# Need real time answers.



## Cryingmisfit (Jun 25, 2013)

I've been reading these forums for months. Decided just yesterday to post. Feeling very alone and isolated.

I'm dreading going through all our belongings, packing, fighting over things, him being vindictive and destroying some of my beloved treasures, or worse, taking a equity loan and cleaning out our finances (my name is not on deed).

How bad was it for all of you?


----------



## PBear (Nov 16, 2010)

Have you got a lawyer? They can tell you how to best protect yourself. 

Mine wasn't bad (as far as these things go), but I was the one that left, and I took very little. 

C
_Posted via Mobile Device_


----------



## Cryingmisfit (Jun 25, 2013)

No lawyer yet. Have names but have been procrastinating. I know once I make that move and he knows, all hell will break loose here. Honestly I'm kind of nervous for that part. 

I can almost envision him taking a sledge hammer to my baby grand piano, which was my 40th birthday gift. He knows how much I love it. 
I'm trying to hold onto it so I can sell it later on my own.


----------



## PBear (Nov 16, 2010)

Take pictures of everything of value to you. That way, if he destroys something, it will hopefully come out of his part of the settlement. Get a voice activated recorder, and keep it with you. Consider having someone with you when you tell him, so you'll have a witness. 

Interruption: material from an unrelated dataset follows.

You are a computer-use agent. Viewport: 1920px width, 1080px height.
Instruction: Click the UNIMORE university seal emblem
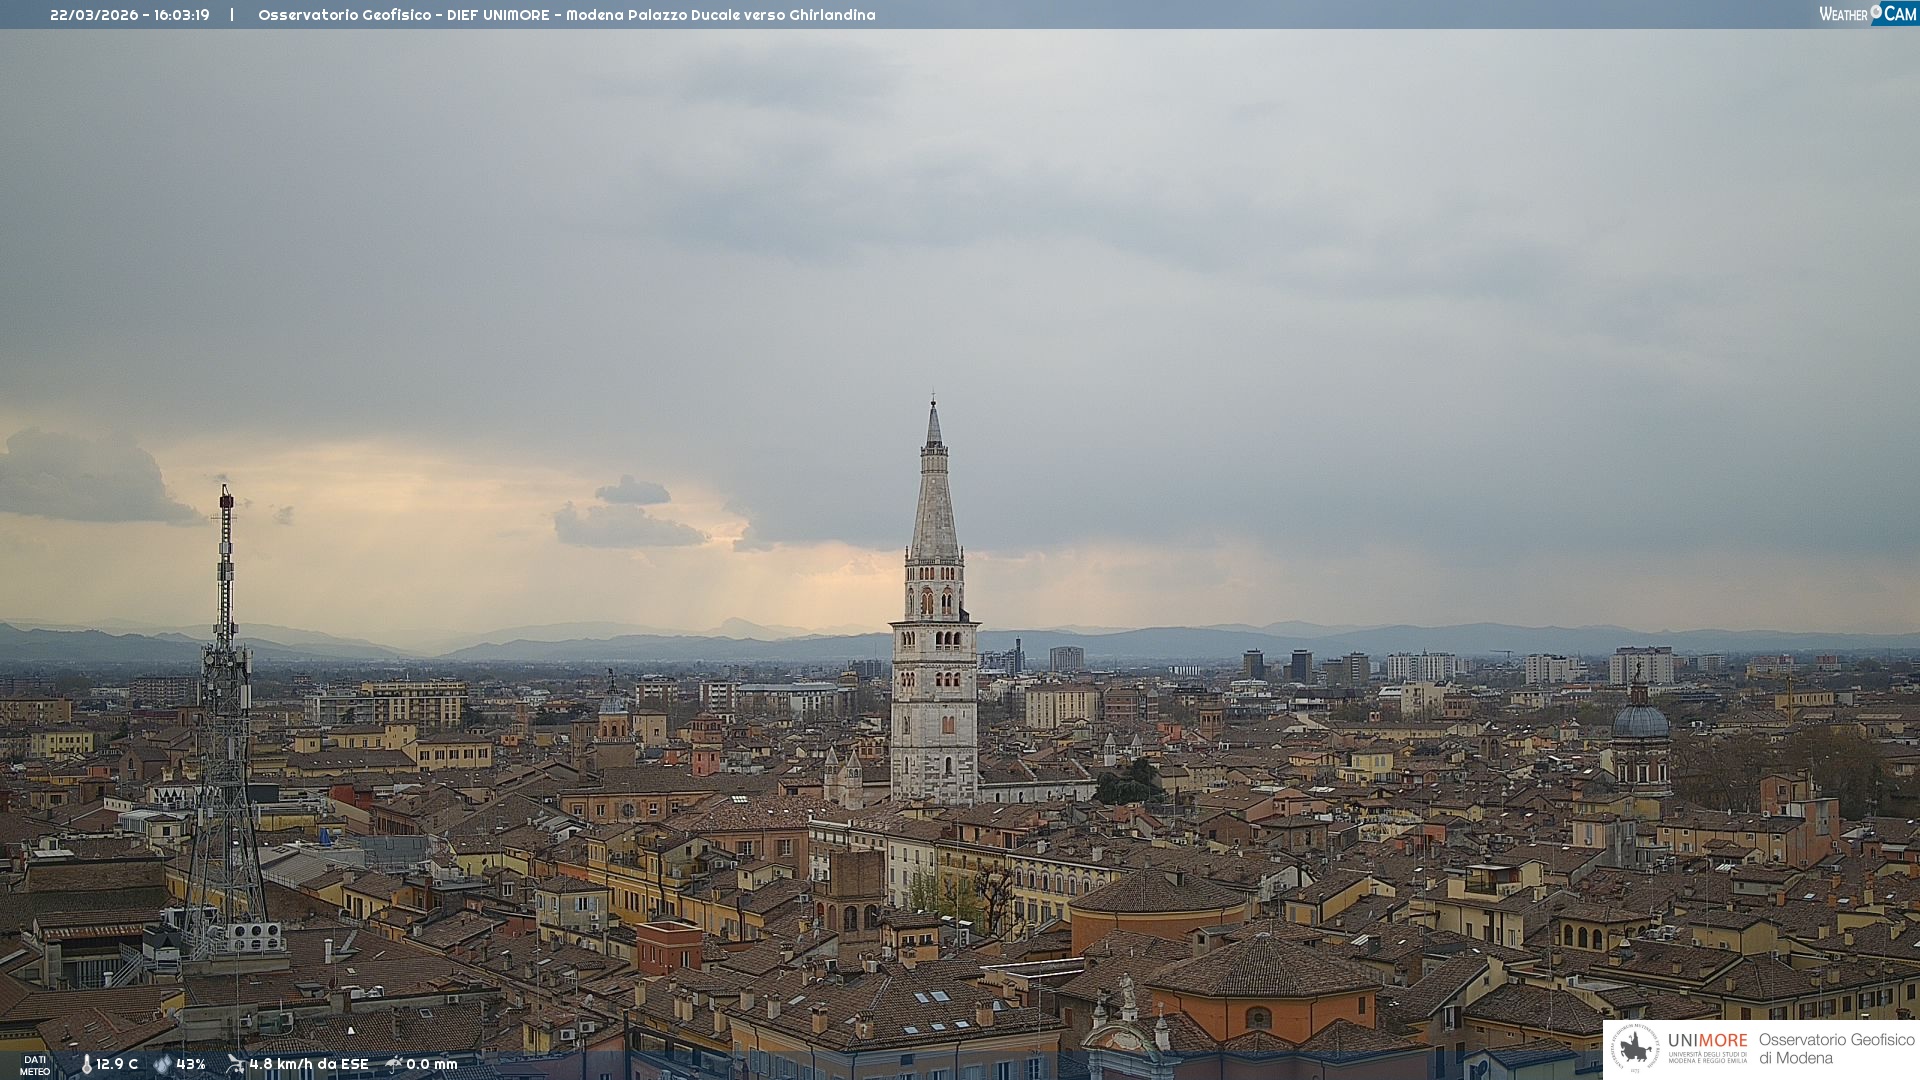pos(1635,1049)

Is he physically violent to you? Your first concern has to be for yourself and any kids. If that means he gets to have his fit and destroy everything but you're safe at your parents place, so be it. 

C
_Posted via Mobile Device_


----------



## Cryingmisfit (Jun 25, 2013)

Never hurt me or the boys but honestly, do we ever know when someone will be pushed over the edge? Plus we have forearms in the house from his profession. I am going to video tape everything next afternoon delight binge which might be tomorrow


----------